5 Tips to Reach Hispanics with Health Messages

Read a few days’ worth of articles about Latino health issues and you’ll end up depressed: “Latinos are more likely to start HIV care later in the course of illness than blacks or whites.” “One-third of Hispanic women are obese.” Diabetes seems to be deadlier for Mexican-Americans than for Anglos.”

While individuals often don’t have much control over their health (genetics and socioeconomic, language and education factors all enter in), education initiatives can be effective at changing behaviors that hinder healthy lifestyles.

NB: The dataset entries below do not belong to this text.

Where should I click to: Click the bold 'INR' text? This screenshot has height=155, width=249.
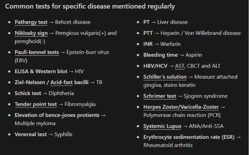(148, 44)
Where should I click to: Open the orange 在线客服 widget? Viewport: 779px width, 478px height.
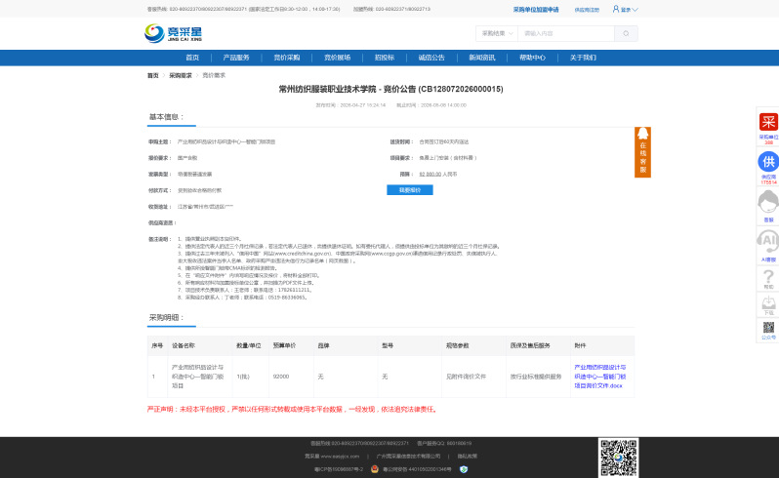(x=642, y=151)
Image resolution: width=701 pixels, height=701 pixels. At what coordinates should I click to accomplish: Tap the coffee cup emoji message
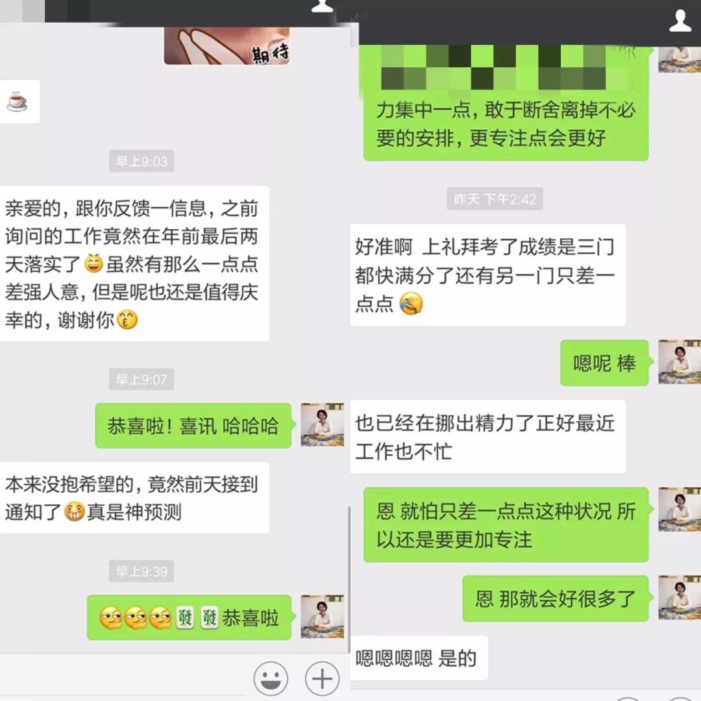[x=18, y=101]
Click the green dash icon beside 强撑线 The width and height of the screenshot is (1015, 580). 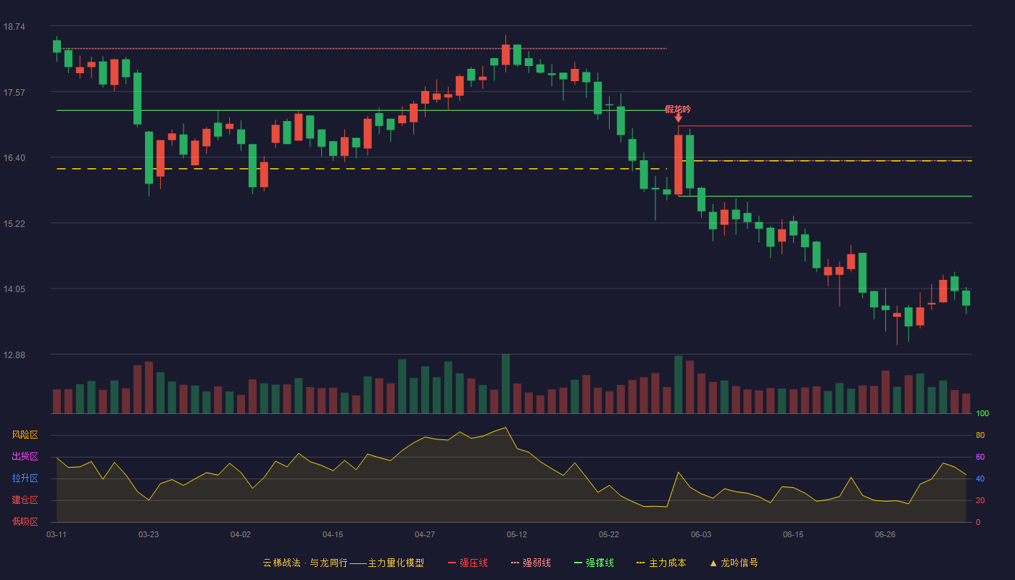pos(579,563)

To reach Latinos with health-education messages, social marketers first must understand how culture shapes beliefs and behaviors. Culture is at the heart of successful Latino-targeted health-communications campaigns.

Here are five tips to communicating health messages to Latinos:

1. Make culture – rather than language – the key.

The Latino community is tremendously diverse, from country of origin, to level of acculturation, to language preference. Don’t assume all Hispanics speak Spanish; at the same time, remember that English-preferred Latinos don’t necessarily behave just like the “total market.”

Still, cultural ties bind us. Messages and material for Latinos should be culturally relevant first and then “in language,” depending on the target.

For example, the Latino community often sees obesity as an endearing characteristic, rather than a physical flaw, blogger Marisa Treviño remarked. For many Latina moms, preparing dinner for their families equals love.

2. Involve the whole family—and the community around it.

Family is the cornerstone of Latino culture. Hispanic health campaigns must involve the family and the community, and must surround the target with engaging messages where they live, study, work and play.

Research for the Center for Disease Control’s VERB campaign to combat obesity indicated that Latinos did not connect being physically active with being healthy. Instead, for Latina moms, “good” nutrition and lack of illness were the chief indicators of health. And, their children were expected to spend more time at home.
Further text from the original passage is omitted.